A teenager who died in a fireball at her boyfriend's Angus home was "murdered pure and simple" in a crime of "extreme wickedness", Scotland's second most senior prosecutor told a jury on Tuesday.
Frank Mulholland QC, the solicitor-general, said Jessica McCagh, who was 17 when she died in April 2009, was a young girl "loved by her family, with her life stretching before her" who had been killed by her boyfriend, Stewart Blackburn by pouring petrol over her and setting her alight with a naked flame, resulting in her being literally burned to death.
Mr Mulholland was addressing the jury on the ninth day of a trial at the High Court in Livingston at which Blackburn, 18, denies murdering Jessica at his home in Arbroath but has admitted killing her by culpable homicide.
Mr Mulholland said: "The Crown case is that she was burned to death as a result of Stewart Blackburn throwing petrol over her in significant quantities of at least a litre, which he lit with a naked flame, engulfing her in flames, causing her horrific and inevitable death."
The solicitor-general said that evidence from Jessica's mother Marion McCagh, that Blackburn had threatened to burn down the family home with petrol nine months earlier after he and Jessica had fallen out, "demonstrated a capacity to use fire fuelled by petrol as a weapon if he did not see Jessica again".
He said that on the night of the incident in April 2009, Blackburn had been "a drunk and angry man".
Mr Mulholland said: "He told police in his third interview that when he was drunk he could get a bit violent, and so this prophecy came to pass - his drunkeness led to violence."
Mr Mulholland said that the evidence during the trial showed that en route between the party and his flat where Jessica died, he had punched her with "full force" on the side of the head, causing her to fall into a fence.
He told the jury: "Ladies and gentlemen, I would suggest this is quite simply the actions of a violent thug. He is very angry, in a foul temper, in a rage, and it is evident that Jessica paid the ultimate price for his foul temper - with her life."
Mr Mulholland said the "key issue" in the case was how Jessica came to burn to death, and said the Crown had proved beyond reasonable doubt that Blackburn had thrown petrol over her and set her on fire.

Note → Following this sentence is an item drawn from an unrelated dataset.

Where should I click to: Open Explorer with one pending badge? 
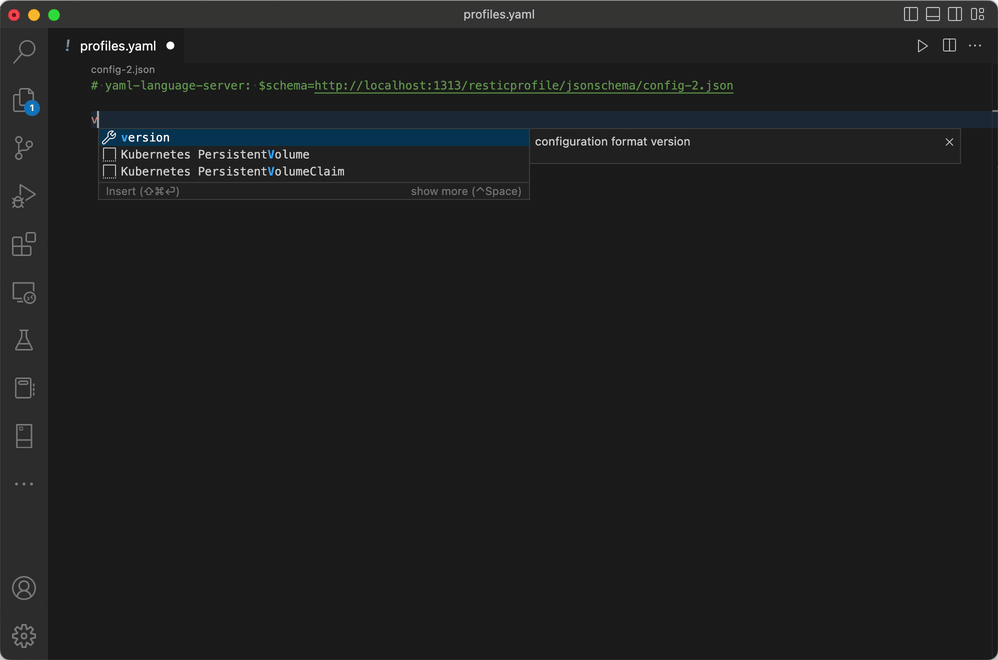pyautogui.click(x=24, y=101)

He said Jessica had come to be covered in petrol, not as a result of "some instinctive, instantaneous reaction" when Blackburn "slapped" a jerry can of petrol at her in temper, but as a result of deliberate act.
He said it was the unanimous opinion of the forensic scientists who had given evidence that the fire had been started by a naked flame.
Mr Mulholland said that to set someone on fire by placing a naked flame within a centimetre of petrol soaked clothing, as one of the scientists had suggested, was either a deliberate act or an act so reckless as to be murder.
He said: "What a terrifying end for such a young girl. What a terrible end for a young girl at the hands of her boyfriend who professed to love her.
"It was a crime of extreme wickedness. It is difficult to suggest a more cruel or sadistic treatment of another human being. It was a barbaric and cruel act against a defenceless young woman."
Neil Murray, QC, for Blackburn, said Blackburn had offered to plead guilty of culpable homicide.
He said: "The rationale behind it is that on the evidence this young lady's death flowed as a natural consequence of an improper act on the behalf of the accused, and that's culpable homicide. Whatever the Crown has proved, murder it is not.
"Stewart Blackburn was not murderous. Stupid? Yes. Lying? Yes. Murderous? No."
Blackburn denies murder, assault, and causing a breach of the peace by discharging the air rifle. A charge of possessing cannabis has now been dropped by the Crown.
Judge Lord Bracadale, told jurors he would send them out on Wednesday morning to consider their verdict.
He told them: "You should put out of your mind any sympathy you might have for any of the persons involved, and any views you might have about the lives of the young persons you might have heard about in the case."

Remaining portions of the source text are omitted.